Re: [PATCH v3 1/2] writeback: add dirty_background_centisecs per bdi variable

2012-09-24 Thread Dave Chinner
On Thu, Sep 20, 2012 at 04:44:22PM +0800, Fengguang Wu wrote:
 [ CC FS and MM lists ]
 
 Patch looks good to me, however we need to be careful because it's
 introducing a new interface. So it's desirable to get some acks from
 the FS/MM developers.
 
 Thanks,
 Fengguang
 
 On Sun, Sep 16, 2012 at 08:25:42AM -0400, Namjae Jeon wrote:
  From: Namjae Jeon namjae.j...@samsung.com
  
  This patch is based on suggestion by Wu Fengguang:
  https://lkml.org/lkml/2011/8/19/19
  
  kernel has mechanism to do writeback as per dirty_ratio and dirty_background
  ratio. It also maintains per task dirty rate limit to keep balance of
  dirty pages at any given instance by doing bdi bandwidth estimation.
  
  Kernel also has max_ratio/min_ratio tunables to specify percentage of
  writecache to control per bdi dirty limits and task throttling.
  
  However, there might be a usecase where user wants a per bdi writeback 
  tuning
  parameter to flush dirty data once per bdi dirty data reach a threshold
  especially at NFS server.
  
  dirty_background_centisecs provides an interface where user can tune
  background writeback start threshold using
  /sys/block/sda/bdi/dirty_background_centisecs
  
  dirty_background_centisecs is used alongwith average bdi write bandwidth
  estimation to start background writeback.
  
  One of the use case to demonstrate the patch functionality can be
  on NFS setup:-
  We have a NFS setup with ethernet line of 100Mbps, while the USB
  disk is attached to server, which has a local speed of 25MBps. Server
  and client both are arm target boards.

**Dataset excerpts**
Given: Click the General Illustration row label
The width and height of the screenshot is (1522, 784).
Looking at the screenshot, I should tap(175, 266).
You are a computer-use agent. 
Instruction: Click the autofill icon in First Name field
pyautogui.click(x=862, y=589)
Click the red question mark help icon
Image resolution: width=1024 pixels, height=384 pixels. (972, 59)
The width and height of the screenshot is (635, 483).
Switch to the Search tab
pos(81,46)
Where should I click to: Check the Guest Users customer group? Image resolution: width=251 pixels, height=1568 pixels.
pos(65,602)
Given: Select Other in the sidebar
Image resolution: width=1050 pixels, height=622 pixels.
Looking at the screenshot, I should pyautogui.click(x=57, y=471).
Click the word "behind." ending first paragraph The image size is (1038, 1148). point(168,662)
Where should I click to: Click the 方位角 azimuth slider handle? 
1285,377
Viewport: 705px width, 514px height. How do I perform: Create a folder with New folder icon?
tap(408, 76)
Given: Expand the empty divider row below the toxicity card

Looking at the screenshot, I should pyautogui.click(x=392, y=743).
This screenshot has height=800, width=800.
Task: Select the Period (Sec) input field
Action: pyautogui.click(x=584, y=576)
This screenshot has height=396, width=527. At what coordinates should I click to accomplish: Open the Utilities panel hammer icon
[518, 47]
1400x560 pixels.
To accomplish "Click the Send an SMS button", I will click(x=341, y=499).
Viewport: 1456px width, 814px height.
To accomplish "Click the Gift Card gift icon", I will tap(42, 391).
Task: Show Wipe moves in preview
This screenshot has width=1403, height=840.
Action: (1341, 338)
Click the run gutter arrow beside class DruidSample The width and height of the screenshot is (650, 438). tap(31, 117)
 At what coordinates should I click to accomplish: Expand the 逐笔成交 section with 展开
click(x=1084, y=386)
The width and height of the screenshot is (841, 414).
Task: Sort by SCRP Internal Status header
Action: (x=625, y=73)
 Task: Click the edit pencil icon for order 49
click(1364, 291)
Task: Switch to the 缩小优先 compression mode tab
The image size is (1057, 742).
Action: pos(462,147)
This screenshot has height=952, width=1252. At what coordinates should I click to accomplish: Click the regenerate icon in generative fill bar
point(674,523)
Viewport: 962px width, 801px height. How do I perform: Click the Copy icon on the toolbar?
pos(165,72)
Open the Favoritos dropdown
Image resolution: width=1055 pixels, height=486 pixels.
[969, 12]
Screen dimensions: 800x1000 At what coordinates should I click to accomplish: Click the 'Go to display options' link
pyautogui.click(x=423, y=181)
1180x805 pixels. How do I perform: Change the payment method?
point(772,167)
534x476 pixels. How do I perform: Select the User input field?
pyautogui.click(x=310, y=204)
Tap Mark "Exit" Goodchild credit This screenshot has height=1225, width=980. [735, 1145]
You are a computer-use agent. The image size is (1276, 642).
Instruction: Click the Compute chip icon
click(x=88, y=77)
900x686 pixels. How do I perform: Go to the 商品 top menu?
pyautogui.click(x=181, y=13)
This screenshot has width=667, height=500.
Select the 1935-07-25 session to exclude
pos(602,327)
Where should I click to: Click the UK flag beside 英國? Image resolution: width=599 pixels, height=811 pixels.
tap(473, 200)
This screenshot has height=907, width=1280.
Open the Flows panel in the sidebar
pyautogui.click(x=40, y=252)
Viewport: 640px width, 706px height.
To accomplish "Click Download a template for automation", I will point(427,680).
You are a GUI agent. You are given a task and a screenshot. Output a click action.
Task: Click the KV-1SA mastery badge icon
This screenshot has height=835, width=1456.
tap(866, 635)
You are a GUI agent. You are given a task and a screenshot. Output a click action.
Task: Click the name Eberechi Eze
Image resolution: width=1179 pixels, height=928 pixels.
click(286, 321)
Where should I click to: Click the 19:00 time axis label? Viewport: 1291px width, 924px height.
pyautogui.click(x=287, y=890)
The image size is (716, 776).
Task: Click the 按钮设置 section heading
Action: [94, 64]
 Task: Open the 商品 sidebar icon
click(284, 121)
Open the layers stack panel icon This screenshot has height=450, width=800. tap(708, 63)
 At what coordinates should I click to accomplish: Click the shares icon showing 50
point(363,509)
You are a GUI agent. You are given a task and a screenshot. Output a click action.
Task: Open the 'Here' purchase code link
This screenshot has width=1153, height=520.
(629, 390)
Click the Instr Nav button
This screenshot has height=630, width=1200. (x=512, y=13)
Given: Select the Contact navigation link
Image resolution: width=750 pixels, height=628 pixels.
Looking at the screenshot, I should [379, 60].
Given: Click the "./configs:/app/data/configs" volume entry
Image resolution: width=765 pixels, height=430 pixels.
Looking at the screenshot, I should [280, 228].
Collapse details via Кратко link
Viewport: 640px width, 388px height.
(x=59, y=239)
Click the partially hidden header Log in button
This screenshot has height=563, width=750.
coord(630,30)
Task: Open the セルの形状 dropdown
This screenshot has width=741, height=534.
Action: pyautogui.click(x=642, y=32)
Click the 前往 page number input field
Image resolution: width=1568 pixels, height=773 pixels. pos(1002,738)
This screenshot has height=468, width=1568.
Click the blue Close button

**List of tasks**
1) Please copy from the writeback patch thread the part that opens with the words containing "This patch is" and closes with "bdi bandwidth estimation.".
2) In the writeback patch thread, what local speed does the USB disk attached to the server have?
3) Continue the writeback patch thread from its last line.

**Answer set**
1)
This patch is based on suggestion by Wu Fengguang:
  https://lkml.org/lkml/2011/8/19/19
  
  kernel has mechanism to do writeback as per dirty_ratio and dirty_background
  ratio. It also maintains per task dirty rate limit to keep balance of
  dirty pages at any given instance by doing bdi bandwidth estimation.

2) 25MBps

3)
  Now if we perform a write operation over NFS (client to server), as
  per the network speed, data can travel at max speed of 100Mbps. But
  if we check the default write speed of USB hdd over NFS it comes
  around to 8MB/sec, far below the speed of network.
  
  Reason being is as per the NFS logic, during write operation, initially
  pages are dirtied on NFS client side, then after reaching the dirty
  threshold/writeback limit (or in case of sync) data is actually sent
  to NFS server (so now again pages are dirtied on server side). This
  will be done in COMMIT call from client to server i.e if 100MB of data
  is dirtied and sent then it will take minimum 100MB/10Mbps ~ 8-9 seconds.
  
  After the data is received, now it will take approx 100/25 ~4 Seconds to
  write the data to USB Hdd on server side. Hence making the overall time
  to write this much of data ~12 seconds, which in practically comes out to
  be near 7 to 8MB/second. After this a COMMIT response will be sent to NFS
  client.
  
  However we may improve this write performace by making the use of NFS
  server idle time i.e while data is being received from the client,
  simultaneously initiate the writeback thread on server side. So instead
  of waiting for the complete data to come and then start the writeback,
  we can work in parallel while the network is still busy in receiving the
  data. Hence in this way overall performace will be improved.
  
  If we tune dirty_background_centisecs, we can see there
  is increase in the performace and it comes out to be ~ 11MB/seconds.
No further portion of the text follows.